Project Description↓
The Galloway’s Furniture Showroom in Sarasota, designed by Victor Lundy and opened in1959, is a landmark of the Sarasota School of Architecture. It originally featured a bold modernist design tailored to Florida’s Gulf Coast, with expansive glass walls, exposed “morning glory” wood framing, and a floating mezzanine. A renovation in the 1980s significantly altered its character, covering these defining features and obscuring the building’s original openness, materiality, and structural innovation.

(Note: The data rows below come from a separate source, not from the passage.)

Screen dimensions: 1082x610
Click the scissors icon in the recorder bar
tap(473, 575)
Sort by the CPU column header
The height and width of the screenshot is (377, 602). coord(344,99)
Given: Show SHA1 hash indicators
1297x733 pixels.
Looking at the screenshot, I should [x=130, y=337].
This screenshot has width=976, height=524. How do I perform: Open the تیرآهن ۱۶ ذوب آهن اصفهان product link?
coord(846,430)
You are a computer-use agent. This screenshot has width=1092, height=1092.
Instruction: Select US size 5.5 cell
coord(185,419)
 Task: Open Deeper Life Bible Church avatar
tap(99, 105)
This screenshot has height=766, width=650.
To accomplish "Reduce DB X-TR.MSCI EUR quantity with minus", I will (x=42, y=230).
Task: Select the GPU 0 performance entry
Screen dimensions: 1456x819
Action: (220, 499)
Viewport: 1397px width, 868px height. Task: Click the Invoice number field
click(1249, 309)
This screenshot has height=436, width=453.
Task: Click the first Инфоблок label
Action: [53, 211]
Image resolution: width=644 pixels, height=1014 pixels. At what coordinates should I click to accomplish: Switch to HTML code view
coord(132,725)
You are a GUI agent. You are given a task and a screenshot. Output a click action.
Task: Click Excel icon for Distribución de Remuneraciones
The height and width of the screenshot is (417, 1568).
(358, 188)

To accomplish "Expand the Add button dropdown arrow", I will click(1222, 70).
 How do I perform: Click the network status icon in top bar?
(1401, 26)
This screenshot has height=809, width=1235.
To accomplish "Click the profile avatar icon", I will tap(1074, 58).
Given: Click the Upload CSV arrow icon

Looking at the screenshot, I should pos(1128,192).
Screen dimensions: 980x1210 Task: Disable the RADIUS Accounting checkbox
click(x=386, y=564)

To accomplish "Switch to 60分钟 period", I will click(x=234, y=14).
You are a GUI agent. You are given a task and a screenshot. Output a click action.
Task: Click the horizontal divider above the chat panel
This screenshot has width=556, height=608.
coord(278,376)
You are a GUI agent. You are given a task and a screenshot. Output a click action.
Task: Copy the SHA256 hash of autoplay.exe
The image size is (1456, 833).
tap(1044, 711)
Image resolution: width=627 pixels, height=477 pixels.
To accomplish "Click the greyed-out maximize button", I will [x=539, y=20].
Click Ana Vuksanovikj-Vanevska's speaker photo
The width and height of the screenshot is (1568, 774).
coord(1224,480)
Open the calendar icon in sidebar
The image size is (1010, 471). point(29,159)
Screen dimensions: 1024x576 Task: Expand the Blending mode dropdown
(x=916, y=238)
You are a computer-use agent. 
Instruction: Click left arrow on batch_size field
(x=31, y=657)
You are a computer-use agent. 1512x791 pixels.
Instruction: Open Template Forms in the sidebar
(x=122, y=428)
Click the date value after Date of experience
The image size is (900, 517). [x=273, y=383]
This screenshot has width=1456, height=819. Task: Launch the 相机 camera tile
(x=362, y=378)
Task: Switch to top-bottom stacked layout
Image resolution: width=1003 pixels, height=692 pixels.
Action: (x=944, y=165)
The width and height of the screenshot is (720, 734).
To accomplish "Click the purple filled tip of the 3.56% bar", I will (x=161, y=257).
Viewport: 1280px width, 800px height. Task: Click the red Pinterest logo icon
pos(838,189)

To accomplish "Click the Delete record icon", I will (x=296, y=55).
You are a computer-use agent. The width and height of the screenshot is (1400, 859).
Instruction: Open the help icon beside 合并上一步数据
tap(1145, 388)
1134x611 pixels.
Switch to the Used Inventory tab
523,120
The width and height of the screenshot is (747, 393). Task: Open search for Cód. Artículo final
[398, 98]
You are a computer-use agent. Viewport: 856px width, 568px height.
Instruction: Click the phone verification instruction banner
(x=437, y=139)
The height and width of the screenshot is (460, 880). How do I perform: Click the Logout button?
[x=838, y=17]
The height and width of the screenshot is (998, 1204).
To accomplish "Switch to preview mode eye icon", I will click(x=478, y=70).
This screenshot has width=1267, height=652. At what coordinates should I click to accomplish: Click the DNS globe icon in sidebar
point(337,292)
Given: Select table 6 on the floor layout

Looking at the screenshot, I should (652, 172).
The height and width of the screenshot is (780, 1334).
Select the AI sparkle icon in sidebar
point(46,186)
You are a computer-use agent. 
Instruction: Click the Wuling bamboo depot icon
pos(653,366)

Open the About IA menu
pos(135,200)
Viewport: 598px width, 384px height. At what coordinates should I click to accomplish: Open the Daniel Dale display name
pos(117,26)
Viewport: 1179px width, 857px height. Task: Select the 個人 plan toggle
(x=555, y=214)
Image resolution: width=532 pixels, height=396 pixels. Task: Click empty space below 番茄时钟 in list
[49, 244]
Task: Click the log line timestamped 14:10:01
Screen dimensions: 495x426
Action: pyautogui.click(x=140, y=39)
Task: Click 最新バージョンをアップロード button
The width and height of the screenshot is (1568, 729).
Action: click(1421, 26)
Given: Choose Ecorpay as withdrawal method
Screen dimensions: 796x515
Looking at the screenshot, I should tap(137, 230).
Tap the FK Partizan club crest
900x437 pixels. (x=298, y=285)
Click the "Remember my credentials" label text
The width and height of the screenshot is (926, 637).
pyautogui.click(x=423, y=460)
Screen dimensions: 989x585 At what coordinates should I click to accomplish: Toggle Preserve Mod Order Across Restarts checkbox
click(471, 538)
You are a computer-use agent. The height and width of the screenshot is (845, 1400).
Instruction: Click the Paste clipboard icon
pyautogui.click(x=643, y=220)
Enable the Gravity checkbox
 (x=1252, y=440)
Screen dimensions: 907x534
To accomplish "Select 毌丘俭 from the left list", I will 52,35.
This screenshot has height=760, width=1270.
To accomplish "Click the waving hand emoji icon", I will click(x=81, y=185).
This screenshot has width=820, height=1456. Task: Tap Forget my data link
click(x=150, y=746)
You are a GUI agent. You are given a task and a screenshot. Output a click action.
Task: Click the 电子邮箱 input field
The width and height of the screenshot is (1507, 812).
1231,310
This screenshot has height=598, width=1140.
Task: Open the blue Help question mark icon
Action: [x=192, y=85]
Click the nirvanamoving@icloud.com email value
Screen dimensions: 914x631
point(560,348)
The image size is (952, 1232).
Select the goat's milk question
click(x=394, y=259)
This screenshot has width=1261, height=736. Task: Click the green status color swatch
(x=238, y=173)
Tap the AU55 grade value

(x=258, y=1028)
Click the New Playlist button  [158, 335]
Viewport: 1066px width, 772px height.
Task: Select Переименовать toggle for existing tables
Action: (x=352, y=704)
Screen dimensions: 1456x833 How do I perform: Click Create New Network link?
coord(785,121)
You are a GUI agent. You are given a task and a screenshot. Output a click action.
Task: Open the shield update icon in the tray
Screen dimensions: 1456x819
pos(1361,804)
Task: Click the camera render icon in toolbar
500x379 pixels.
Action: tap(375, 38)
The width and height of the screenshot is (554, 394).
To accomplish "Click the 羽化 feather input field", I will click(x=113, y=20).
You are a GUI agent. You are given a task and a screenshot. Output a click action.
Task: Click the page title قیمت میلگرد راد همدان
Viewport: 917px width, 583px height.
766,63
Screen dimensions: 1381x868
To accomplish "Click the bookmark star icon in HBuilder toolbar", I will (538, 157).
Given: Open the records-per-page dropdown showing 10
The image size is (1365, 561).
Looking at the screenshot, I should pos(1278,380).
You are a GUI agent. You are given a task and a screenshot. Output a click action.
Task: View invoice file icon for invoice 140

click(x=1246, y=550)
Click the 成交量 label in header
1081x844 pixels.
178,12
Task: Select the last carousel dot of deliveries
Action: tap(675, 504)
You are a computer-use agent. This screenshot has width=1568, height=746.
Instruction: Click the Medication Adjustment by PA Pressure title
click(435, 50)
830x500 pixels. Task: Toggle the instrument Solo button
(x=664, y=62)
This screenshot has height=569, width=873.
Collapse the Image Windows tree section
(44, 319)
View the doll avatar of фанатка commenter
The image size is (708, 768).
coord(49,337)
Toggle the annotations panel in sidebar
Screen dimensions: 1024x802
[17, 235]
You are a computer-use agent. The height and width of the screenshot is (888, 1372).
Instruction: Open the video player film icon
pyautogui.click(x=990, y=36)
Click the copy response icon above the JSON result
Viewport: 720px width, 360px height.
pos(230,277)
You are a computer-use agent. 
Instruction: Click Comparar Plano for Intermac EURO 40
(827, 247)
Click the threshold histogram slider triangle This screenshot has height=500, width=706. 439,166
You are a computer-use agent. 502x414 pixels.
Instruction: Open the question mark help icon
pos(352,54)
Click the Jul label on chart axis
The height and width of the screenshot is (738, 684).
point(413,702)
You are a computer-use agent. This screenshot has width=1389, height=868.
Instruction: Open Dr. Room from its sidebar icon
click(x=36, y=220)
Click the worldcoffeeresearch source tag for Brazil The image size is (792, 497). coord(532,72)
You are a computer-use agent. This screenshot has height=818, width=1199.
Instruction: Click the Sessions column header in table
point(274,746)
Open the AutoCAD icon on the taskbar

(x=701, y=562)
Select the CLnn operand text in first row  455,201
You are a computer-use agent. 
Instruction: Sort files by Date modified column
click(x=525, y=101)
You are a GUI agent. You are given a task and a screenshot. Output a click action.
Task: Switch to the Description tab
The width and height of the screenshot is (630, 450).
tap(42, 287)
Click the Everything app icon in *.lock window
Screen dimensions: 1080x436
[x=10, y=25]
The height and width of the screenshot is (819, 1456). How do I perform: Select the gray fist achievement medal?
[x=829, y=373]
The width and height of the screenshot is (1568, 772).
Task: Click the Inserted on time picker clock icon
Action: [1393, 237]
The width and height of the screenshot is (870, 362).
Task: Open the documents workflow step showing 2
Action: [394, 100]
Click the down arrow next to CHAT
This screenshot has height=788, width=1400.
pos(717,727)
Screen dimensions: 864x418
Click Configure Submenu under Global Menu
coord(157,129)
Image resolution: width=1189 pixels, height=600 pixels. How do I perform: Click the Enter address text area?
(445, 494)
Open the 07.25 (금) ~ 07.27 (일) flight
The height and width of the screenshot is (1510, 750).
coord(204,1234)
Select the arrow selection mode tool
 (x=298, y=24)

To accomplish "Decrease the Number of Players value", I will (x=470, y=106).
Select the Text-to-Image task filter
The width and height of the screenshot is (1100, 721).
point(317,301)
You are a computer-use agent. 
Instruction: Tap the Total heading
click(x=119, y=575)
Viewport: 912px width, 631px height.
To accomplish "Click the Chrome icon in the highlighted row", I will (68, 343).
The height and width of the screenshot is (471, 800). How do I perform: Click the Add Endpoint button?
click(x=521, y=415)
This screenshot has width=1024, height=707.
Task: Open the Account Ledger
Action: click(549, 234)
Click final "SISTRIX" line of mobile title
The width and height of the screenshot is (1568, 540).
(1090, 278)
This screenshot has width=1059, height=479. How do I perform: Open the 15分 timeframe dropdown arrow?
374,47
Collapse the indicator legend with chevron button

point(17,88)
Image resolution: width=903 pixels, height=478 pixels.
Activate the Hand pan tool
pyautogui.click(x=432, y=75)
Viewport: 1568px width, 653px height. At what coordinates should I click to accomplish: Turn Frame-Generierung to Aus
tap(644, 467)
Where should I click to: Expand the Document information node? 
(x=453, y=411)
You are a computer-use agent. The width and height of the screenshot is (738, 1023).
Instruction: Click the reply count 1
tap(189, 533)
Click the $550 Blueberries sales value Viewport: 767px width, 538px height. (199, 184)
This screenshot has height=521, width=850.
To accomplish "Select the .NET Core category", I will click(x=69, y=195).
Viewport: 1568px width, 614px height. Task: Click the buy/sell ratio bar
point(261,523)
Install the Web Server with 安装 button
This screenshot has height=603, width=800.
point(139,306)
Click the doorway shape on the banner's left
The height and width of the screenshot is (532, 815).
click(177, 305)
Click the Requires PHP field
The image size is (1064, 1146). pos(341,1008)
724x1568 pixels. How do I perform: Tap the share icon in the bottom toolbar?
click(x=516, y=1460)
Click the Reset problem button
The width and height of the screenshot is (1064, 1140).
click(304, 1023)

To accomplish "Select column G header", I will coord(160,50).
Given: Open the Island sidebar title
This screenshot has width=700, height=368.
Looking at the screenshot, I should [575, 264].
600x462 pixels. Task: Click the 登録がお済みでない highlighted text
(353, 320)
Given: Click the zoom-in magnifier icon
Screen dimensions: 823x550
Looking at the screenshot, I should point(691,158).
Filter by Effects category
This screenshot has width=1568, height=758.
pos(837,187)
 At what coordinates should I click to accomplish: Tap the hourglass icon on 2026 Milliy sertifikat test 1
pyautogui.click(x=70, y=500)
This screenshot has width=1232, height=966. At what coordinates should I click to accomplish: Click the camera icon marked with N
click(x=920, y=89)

Commissioned by a local museum, our team conducted an in-depth analysis of the building’s current condition to develop an exhibition that honors its legacy. This process involved site analysis, historical research, and architectural documentation. We examined the building’s orientation, material systems, and design evolution, paying special attention to structural innovations like the use of pre-engineered CLT (Cross-Laminated Timber) columns.
From our research, we produced a series of orthographic drawings, plans, sections, and diagrams that mapped circulation, structural systems, and spatial relationships. At the mezzanine level, we analyzed critical components such as steel brackets and visitor pathways. A sectional study emphasized the building’s transparency and the spatial interplay of light and shadow.
The center piece of the exhibition was a large-scale physical model that visualizes these relationships and allows for hands-on exploration. It was instrumental in studying how daylight filters through the structure and interacts with its geometry—an important factor in Lundy’s original design. Combined with diagrams and renderings, the model offers a multi-sensory experience that engages visitors in both the history and future restoration of this architectural gem.
The exhibition ultimately serves to celebrate Galloway’s legacy and promote public awareness of its architectural significance, using a blend of technical analysis and visual storytelling to support preservation efforts.